§ Stored data entries:
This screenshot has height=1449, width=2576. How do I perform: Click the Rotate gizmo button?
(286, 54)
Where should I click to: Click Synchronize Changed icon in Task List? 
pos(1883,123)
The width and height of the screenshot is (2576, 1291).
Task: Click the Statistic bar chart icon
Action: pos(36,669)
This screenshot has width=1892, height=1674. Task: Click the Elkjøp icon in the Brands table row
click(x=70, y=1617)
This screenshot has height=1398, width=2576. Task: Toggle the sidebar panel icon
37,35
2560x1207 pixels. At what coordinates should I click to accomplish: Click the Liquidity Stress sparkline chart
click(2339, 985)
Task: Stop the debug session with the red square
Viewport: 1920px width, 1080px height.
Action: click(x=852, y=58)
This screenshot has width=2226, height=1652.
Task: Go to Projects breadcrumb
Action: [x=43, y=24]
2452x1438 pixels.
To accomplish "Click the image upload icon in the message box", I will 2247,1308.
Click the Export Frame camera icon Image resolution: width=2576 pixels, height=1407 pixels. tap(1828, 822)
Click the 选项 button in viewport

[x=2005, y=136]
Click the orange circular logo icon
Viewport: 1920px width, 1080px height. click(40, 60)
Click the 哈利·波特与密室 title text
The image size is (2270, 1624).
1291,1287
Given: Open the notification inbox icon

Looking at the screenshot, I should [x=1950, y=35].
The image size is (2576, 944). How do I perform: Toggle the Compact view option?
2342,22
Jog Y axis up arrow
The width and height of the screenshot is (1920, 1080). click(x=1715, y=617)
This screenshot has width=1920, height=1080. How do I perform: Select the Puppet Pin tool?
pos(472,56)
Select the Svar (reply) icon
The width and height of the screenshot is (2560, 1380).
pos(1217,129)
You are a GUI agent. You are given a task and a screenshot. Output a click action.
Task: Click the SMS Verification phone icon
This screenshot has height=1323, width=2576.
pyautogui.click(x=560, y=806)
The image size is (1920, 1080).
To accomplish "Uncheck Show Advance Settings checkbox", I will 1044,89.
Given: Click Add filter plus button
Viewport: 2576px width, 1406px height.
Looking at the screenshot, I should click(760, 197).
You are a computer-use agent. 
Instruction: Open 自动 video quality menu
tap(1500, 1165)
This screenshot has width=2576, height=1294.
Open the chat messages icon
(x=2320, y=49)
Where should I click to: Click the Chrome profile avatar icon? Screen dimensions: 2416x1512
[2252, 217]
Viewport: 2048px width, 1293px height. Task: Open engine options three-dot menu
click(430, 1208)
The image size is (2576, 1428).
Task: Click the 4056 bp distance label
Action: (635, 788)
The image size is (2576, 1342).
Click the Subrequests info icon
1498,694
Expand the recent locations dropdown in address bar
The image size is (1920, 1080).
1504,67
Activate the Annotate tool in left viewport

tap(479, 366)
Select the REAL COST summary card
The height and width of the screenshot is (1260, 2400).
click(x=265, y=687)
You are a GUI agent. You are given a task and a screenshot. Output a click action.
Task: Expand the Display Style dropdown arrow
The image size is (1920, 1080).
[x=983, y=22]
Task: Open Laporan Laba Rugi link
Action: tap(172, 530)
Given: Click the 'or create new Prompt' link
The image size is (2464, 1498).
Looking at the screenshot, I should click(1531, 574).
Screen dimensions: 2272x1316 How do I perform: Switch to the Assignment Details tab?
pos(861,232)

§ WHAT IS REQUIRED: Please copy every line of the data that carries the string "Expand".

§ ANSWER TO THIS TASK:
Expand the recent locations dropdown in address bar
Task: Expand the Display Style dropdown arrow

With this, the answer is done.